▶ _AIM OF THE TASK_: Count up every line of the data in which "computer" occurs. The reply is one number and nothing more.

▶ _EXCERPTED DATA_:
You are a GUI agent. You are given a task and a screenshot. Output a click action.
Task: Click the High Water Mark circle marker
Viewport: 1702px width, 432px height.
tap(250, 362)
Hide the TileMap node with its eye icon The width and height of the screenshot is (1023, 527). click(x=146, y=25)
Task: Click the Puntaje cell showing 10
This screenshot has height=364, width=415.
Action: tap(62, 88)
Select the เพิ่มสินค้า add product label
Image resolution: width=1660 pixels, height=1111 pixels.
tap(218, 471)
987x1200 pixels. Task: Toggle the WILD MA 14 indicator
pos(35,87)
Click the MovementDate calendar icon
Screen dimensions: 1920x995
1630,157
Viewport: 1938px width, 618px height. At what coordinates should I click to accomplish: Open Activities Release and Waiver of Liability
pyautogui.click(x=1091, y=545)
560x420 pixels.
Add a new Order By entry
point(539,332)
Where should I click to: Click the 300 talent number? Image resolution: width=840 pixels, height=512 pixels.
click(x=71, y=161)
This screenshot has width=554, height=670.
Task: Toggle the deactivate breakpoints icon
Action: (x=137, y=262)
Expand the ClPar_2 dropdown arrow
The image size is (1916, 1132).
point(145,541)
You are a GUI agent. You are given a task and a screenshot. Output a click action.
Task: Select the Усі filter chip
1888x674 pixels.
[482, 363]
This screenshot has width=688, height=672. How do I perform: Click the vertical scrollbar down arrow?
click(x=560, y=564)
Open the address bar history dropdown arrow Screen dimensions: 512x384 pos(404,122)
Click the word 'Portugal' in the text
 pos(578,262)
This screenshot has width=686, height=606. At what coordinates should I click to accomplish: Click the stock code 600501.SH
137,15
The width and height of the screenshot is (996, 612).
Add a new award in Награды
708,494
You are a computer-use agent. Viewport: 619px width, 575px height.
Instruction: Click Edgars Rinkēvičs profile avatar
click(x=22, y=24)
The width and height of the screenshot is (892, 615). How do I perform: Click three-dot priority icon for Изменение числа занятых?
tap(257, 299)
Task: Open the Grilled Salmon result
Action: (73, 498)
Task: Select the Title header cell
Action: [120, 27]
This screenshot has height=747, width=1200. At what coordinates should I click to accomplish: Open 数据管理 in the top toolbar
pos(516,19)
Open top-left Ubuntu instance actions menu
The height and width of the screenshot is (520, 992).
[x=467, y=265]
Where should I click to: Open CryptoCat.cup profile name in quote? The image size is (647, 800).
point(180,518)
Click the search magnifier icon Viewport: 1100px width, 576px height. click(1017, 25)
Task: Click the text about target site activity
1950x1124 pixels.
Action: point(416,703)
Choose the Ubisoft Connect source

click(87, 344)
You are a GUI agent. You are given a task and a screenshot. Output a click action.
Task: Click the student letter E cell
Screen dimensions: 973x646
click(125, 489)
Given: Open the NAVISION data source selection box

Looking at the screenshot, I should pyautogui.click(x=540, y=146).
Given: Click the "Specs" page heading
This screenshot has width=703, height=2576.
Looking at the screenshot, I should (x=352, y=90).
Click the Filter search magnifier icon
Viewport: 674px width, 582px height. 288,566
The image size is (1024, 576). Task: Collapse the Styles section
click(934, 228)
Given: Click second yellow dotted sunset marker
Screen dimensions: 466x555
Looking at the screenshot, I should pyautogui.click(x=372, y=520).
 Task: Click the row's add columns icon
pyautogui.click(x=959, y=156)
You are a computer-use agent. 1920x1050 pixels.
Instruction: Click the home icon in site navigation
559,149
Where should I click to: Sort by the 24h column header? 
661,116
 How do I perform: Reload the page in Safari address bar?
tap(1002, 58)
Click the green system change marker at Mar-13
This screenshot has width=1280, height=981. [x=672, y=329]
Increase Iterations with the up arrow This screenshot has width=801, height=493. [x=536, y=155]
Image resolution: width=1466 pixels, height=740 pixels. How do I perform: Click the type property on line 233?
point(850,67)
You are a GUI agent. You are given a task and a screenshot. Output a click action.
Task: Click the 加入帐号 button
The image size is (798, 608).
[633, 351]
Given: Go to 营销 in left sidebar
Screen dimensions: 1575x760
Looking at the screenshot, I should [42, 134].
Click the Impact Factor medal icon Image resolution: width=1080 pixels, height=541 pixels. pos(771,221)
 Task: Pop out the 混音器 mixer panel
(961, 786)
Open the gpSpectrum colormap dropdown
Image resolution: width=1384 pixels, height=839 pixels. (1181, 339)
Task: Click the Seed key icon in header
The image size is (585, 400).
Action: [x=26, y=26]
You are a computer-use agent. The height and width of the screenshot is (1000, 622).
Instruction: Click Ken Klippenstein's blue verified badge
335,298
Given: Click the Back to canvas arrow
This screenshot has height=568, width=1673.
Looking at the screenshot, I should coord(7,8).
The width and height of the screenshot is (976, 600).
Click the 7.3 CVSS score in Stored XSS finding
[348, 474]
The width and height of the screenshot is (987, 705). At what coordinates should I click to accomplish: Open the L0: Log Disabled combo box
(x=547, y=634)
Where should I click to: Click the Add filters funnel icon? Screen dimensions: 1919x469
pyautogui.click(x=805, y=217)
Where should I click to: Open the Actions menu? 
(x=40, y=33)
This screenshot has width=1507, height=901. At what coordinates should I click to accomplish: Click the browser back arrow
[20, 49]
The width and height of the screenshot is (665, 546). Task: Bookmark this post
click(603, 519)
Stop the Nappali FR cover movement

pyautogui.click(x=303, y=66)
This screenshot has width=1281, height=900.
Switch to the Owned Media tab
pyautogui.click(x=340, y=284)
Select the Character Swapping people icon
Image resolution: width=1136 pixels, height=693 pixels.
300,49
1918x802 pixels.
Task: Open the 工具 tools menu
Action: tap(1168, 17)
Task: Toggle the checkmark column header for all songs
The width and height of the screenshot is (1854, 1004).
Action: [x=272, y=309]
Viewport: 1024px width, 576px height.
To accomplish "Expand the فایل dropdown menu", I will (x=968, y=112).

▶ _ANSWER BELOW_: 3